### What is needed
The records below must be reproduced exactly. Strip out the pictures.

(Stored data)
------------

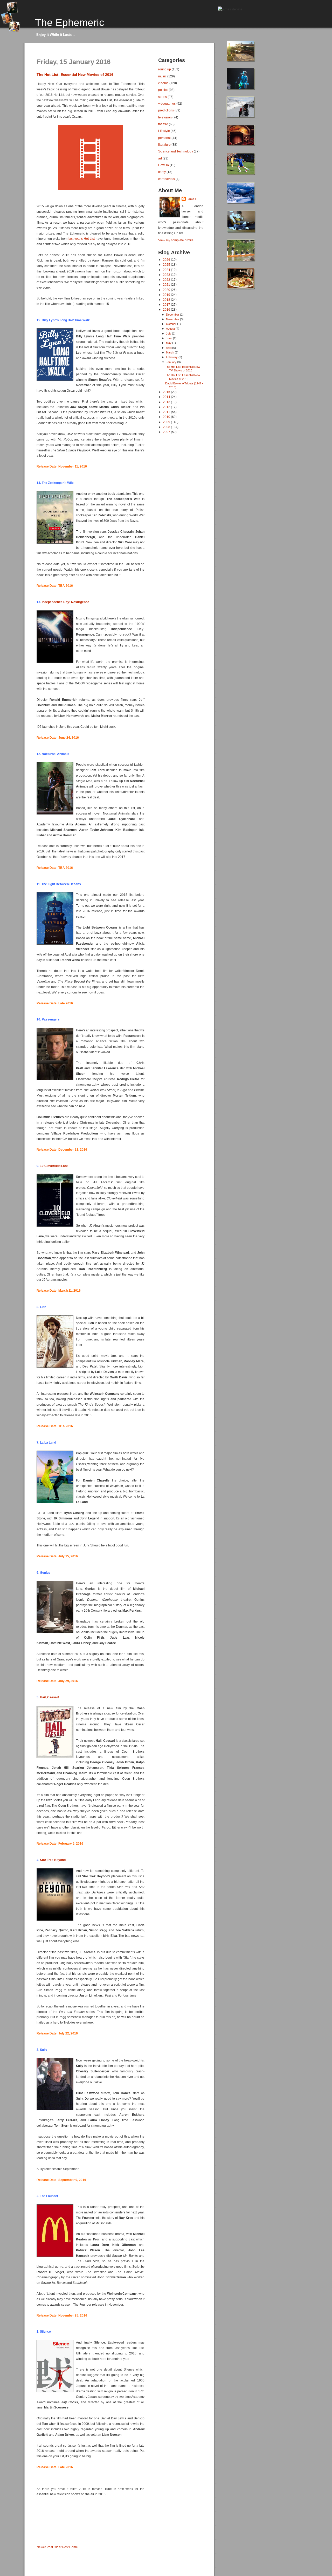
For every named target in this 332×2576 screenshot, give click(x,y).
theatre (163, 124)
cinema (163, 83)
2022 (167, 279)
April (169, 347)
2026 (167, 259)
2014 (167, 396)
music (162, 76)
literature (164, 144)
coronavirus (166, 179)
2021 (167, 284)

------------

### The completed task
For every named target in this 332×2576 screenshot, give click(x,y).
theatre (163, 124)
cinema (163, 83)
2022 (167, 279)
April (169, 347)
2026 (167, 259)
2014 (167, 396)
music (162, 76)
literature (164, 144)
coronavirus (166, 179)
2021 (167, 284)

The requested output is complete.